O Ministério Público do Estado da Bahia (MPBA) acionou judicialmente o prefeito Adalberto Alves Luz e Phellipe Ramonn, ambos pré-candidatos à prefeitura de Ituaçu, por promoverem eventos com aglomerações de pessoas. De acordo com o promotor Millen Castro, os encontros estariam ocorrendo com participação de diversos cidadãos que, em maioria, não usavam qualquer equipamento de proteção individual. Quando usavam, não o faziam da maneira correta.

“Em nenhuma hipótese é justificável que o chefe do Executivo Municipal e o candidato que busca sucedê-lo estejam diretamente ligados à realização de perigosas aglomerações, contrariando os decretos, sejam estes de âmbito estadual e/ou municipal, e o próprio bom senso, ante a pandemia vivenciada, buscando unicamente a promoção pessoal”, destacou o Millen Castro.

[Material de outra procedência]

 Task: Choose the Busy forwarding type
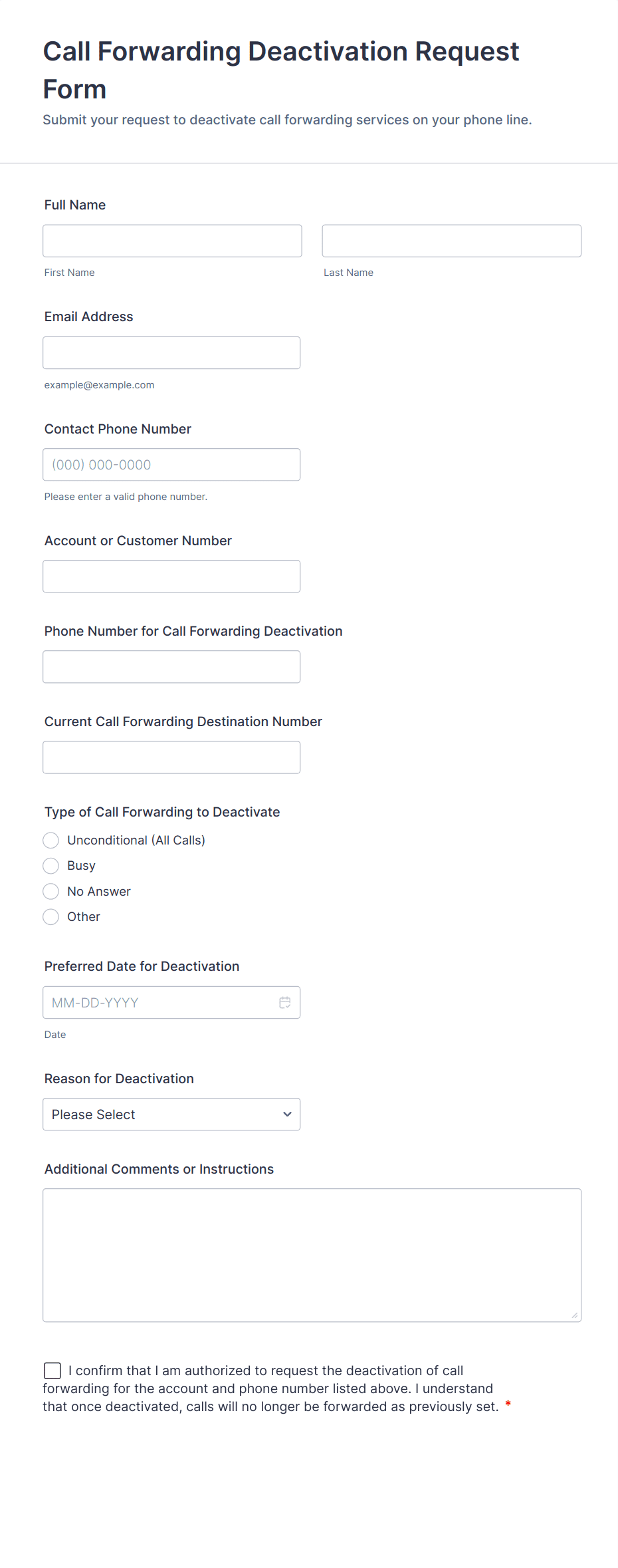click(x=51, y=866)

Na ação civil, o promotor pede que a Justiça obrigue os pré-candidatos a não incitarem, organizarem, realizarem ou participarem de manifestações em espaços públicos ou privados com mais de dez pessoas. A restrição às aglomerações já consta no Decreto Municipal 12/2020 de Ituaçu.

Prefeito acionado também por improbidade – O Ministério Público Federal (MPF), em Vitória da Conquista, após investigação em Inquérito Civil, concluiu no mês passado que o atual prefeito Adalberto Alves Luz (PSB) agiu de forma consciente e voluntária na prática de ilegalidades em contrato de serviço de transporte escolar da rede pública de ensino no município de Ituaçu, a 98 km de Brumado.

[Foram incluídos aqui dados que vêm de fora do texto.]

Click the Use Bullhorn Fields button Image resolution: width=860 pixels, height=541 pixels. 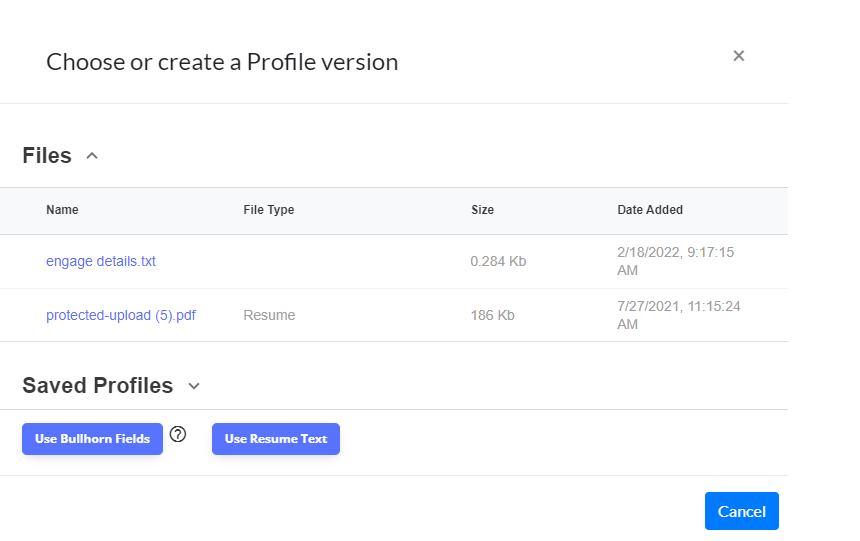point(92,439)
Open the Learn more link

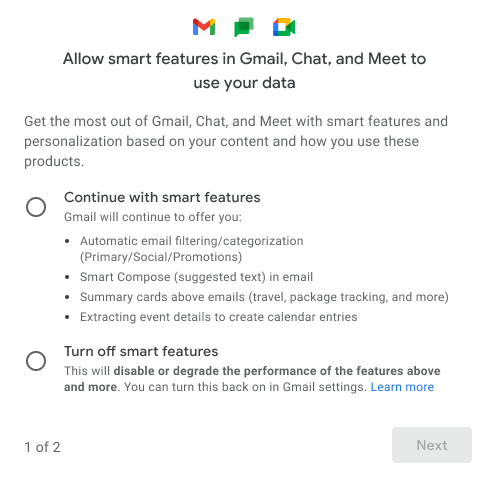(x=402, y=387)
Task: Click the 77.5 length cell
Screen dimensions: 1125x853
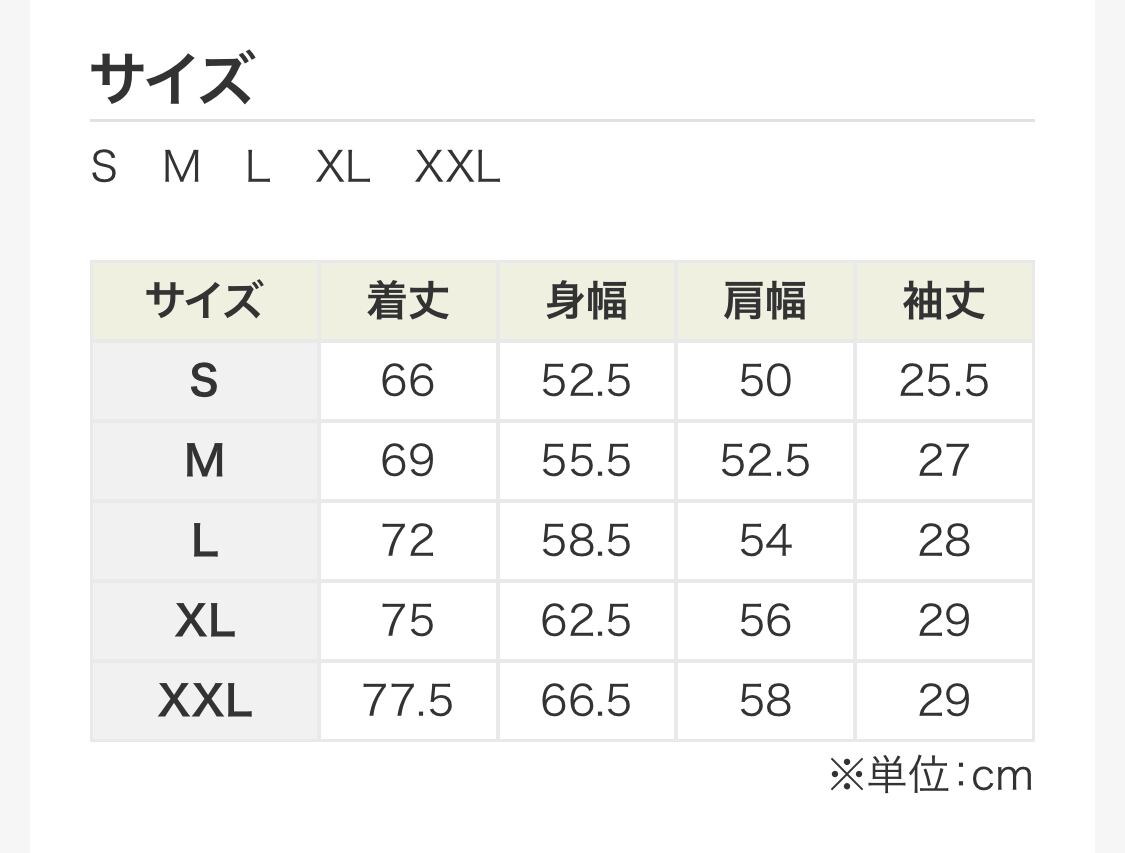Action: pos(408,701)
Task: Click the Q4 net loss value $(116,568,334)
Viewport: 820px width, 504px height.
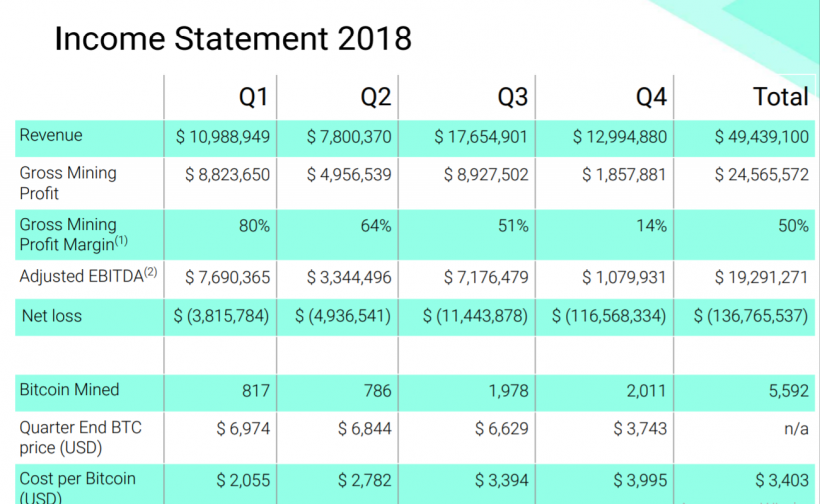Action: click(609, 317)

Na ação o MPF acusa o prefeito Adalberto Luz de fraudar a Lei de Licitações e Contratos para favorecer a empresa Coopvel Cooperativa de Transportes e o empresário Jadson Carvalho Coelho em um contrato de R$ 369.716,76 (trezentos e sessenta e nove mil, setecentos e dezesseis reais e setenta e seis centavos). Para o Procurador Federal que assina a petição, “o desprezo ao regular procedimento licitatório (prorrogação ilegal do contrato nº 120/2018) pelo prefeito Adalberto Luz, acarretou inevitavelmente dano ao erário, porque a ausência de concorrência obsta a escolha da proposta mais vantajosa para a Administração Pública”. (Achei Sudoeste)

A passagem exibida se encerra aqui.